Set tasks:
1 – In the passage on preparing painting supports, swap "azurite" for "malachite" and write out everything from "This activity teaches" down to "and pounced designs.".
2 – Reproduce everything in the listing from the line containing "Click the orange" down to the line containing "[x=1565, y=68]", with both lines included and the pictures omitted.

Quoted text:
+++

Preparing Panels, Canvases, and Other Supports for Painting, Gilding, and More

canvas-part1 canvas-part2 Images: Preparing a canvas for painting.

This activity teaches students how to prepare common supports, namely panels and canvases, to receive paint. The preparations outlined below ensure that any media applied to the support goes on evenly without risk of bleeding into or through that support. This activity can be undertaken as a stand-alone skill-building exercise or it can be a prelude to paint making and testing using hand-made lake pigments, hand-grown verdigris, and/or hand-levigated azurite. The Making and Knowing Project has found it useful to have various prepared panels and canvases on hand for other hands-on activities and experiments, such as applying metal leaf, varnish enamels, and metalpoint, and pounced designs.

panel-composite Images: Gessoing and scraping a panel for painting.

Learning Objectives

The activity of preparing supports has several potential learning outcomes, which can include:

  • understand the behavior of wood and fiber supports under various conditions (e.g., wet/dry; slack/tension)
  • understand how intermediary layers help isolate paint from absorptive supports
  • exprience the time and effort required to complete under-acknowledged yet critical preparatory steps in the art-making process
  • experience how support texture and ground layers affect the application and appearance of paint, metal, etc.
  • gain an appreciation for unseen elements in a finished work of art


metalpoint-composite Images: Preparing paper for metalpoint. Right: Metalpoint portrait by Rogier van der Weyden © The Trustees of the British Museum (CC BY-NC-SA 4.0).

+++

Records shown:
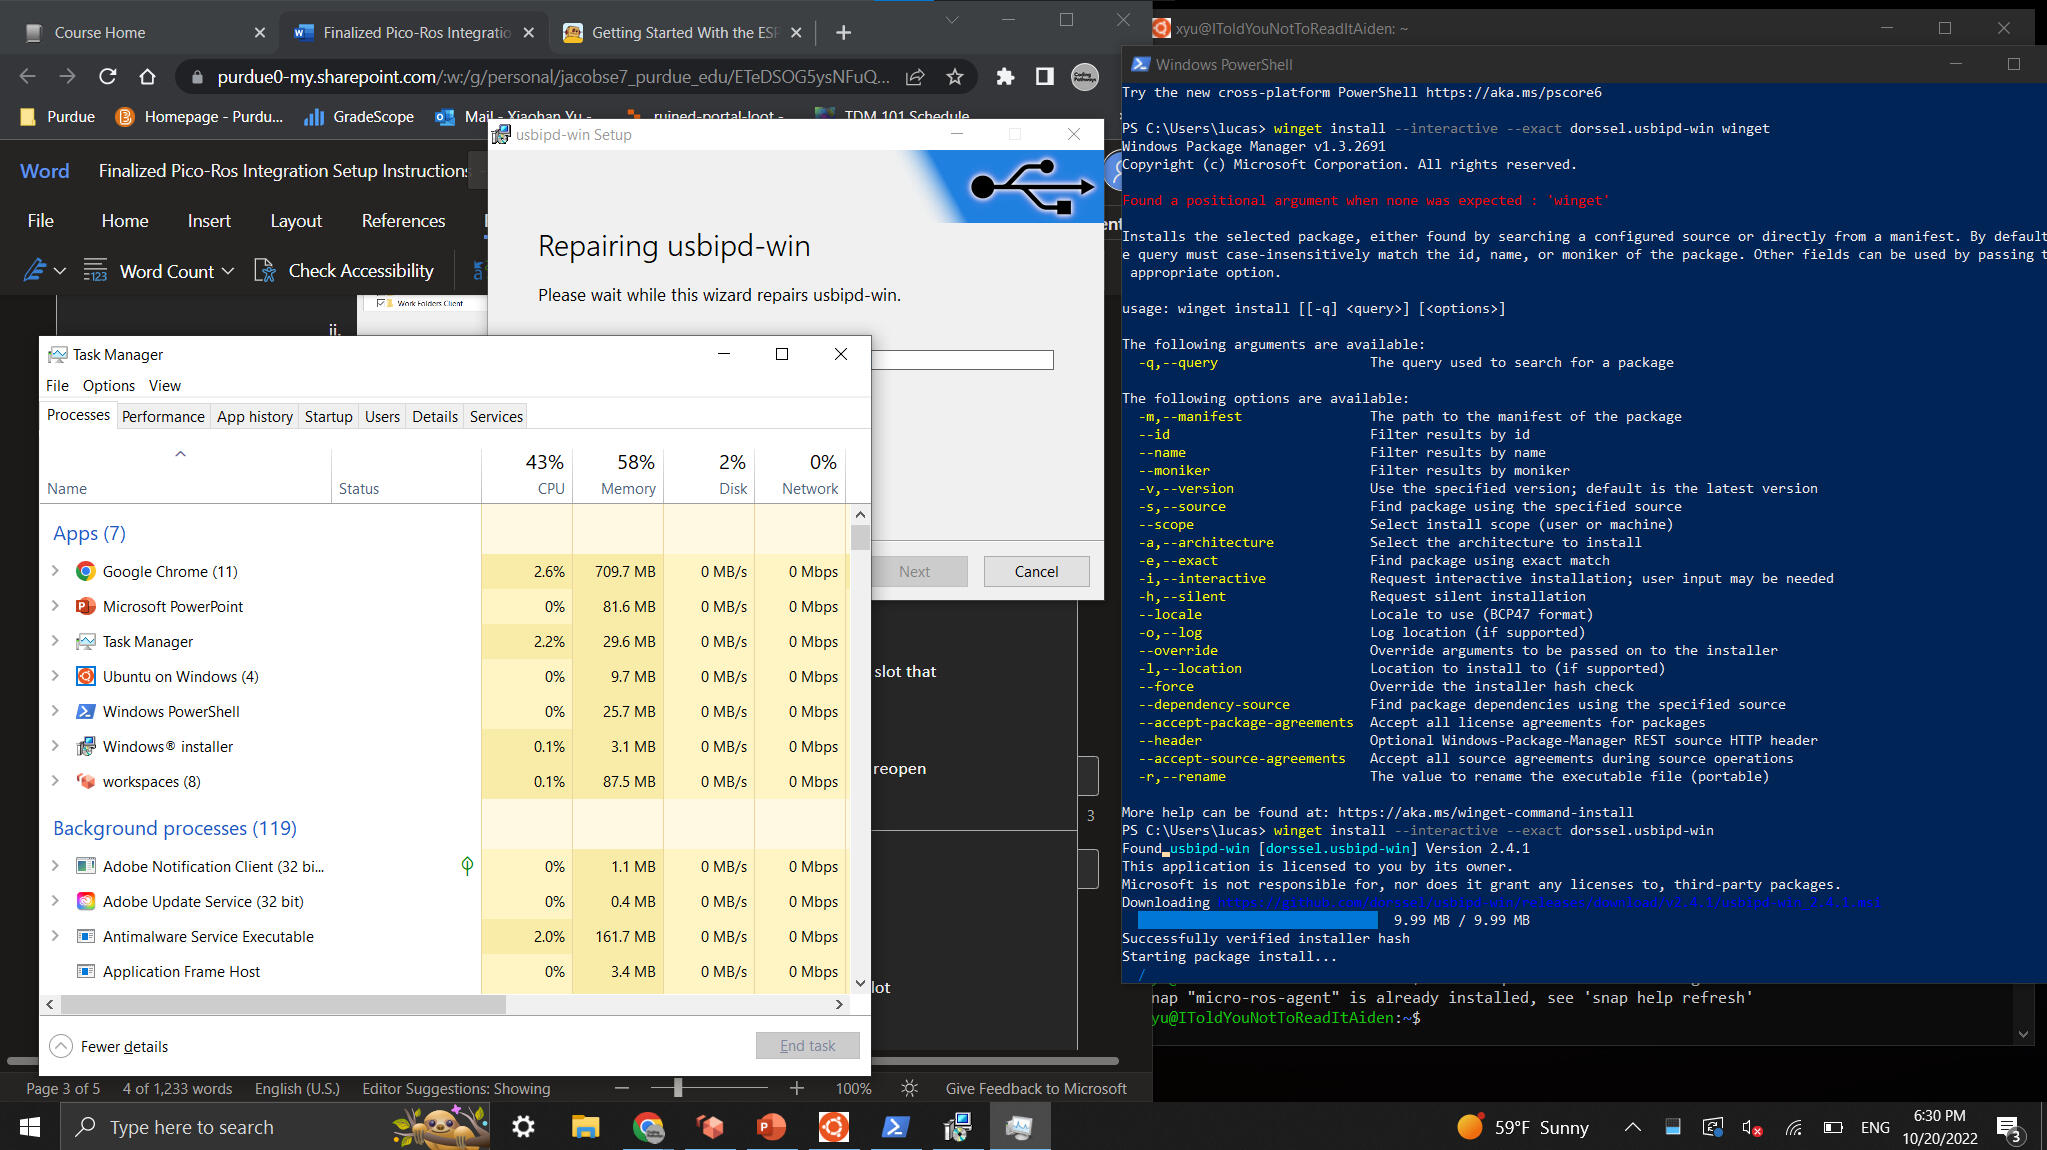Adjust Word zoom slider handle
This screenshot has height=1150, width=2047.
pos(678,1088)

+++

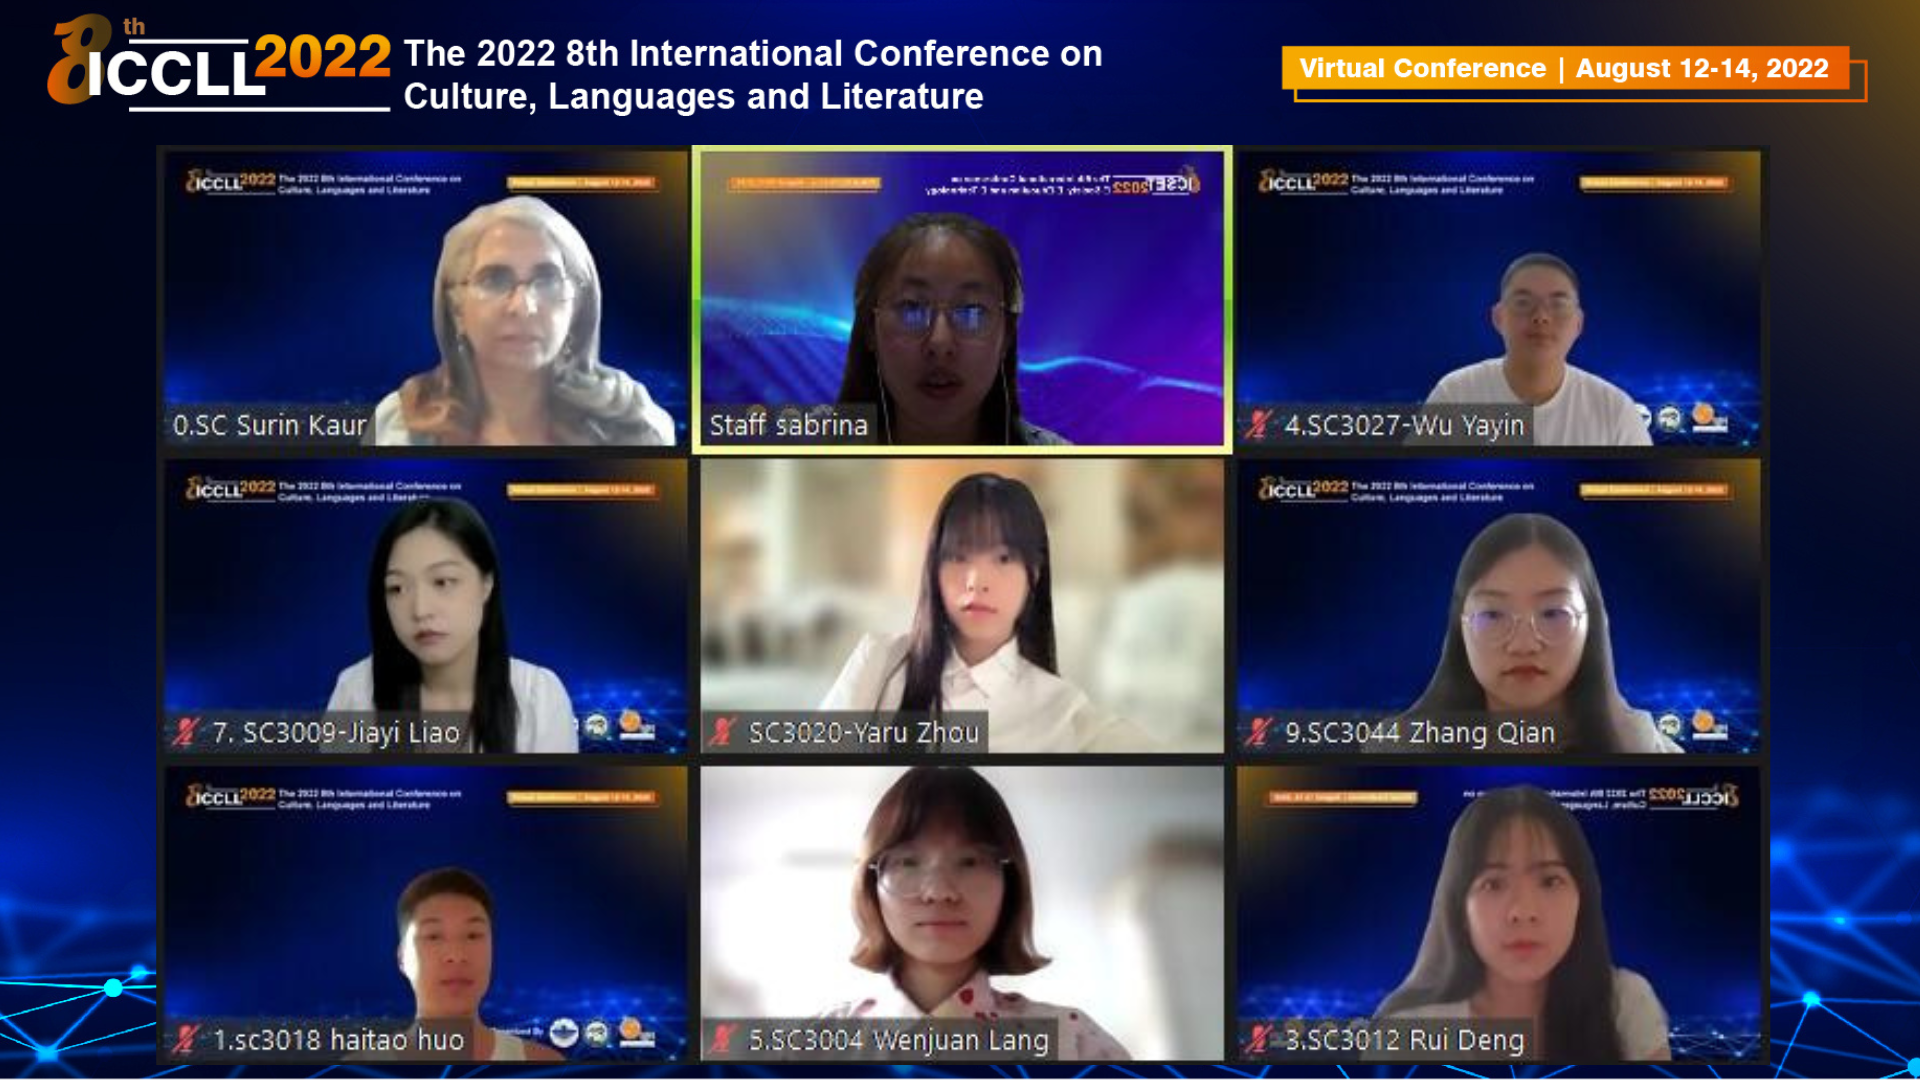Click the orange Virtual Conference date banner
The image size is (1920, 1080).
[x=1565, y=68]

+++

Worked solutions:
1 –
This activity teaches students how to prepare common supports, namely panels and canvases, to receive paint. The preparations outlined below ensure that any media applied to the support goes on evenly without risk of bleeding into or through that support. This activity can be undertaken as a stand-alone skill-building exercise or it can be a prelude to paint making and testing using hand-made lake pigments, hand-grown verdigris, and/or hand-levigated malachite. The Making and Knowing Project has found it useful to have various prepared panels and canvases on hand for other hands-on activities and experiments, such as applying metal leaf, varnish enamels, and metalpoint, and pounced designs.

2 –
Click the orange Virtual Conference date banner
The image size is (1920, 1080).
[x=1565, y=68]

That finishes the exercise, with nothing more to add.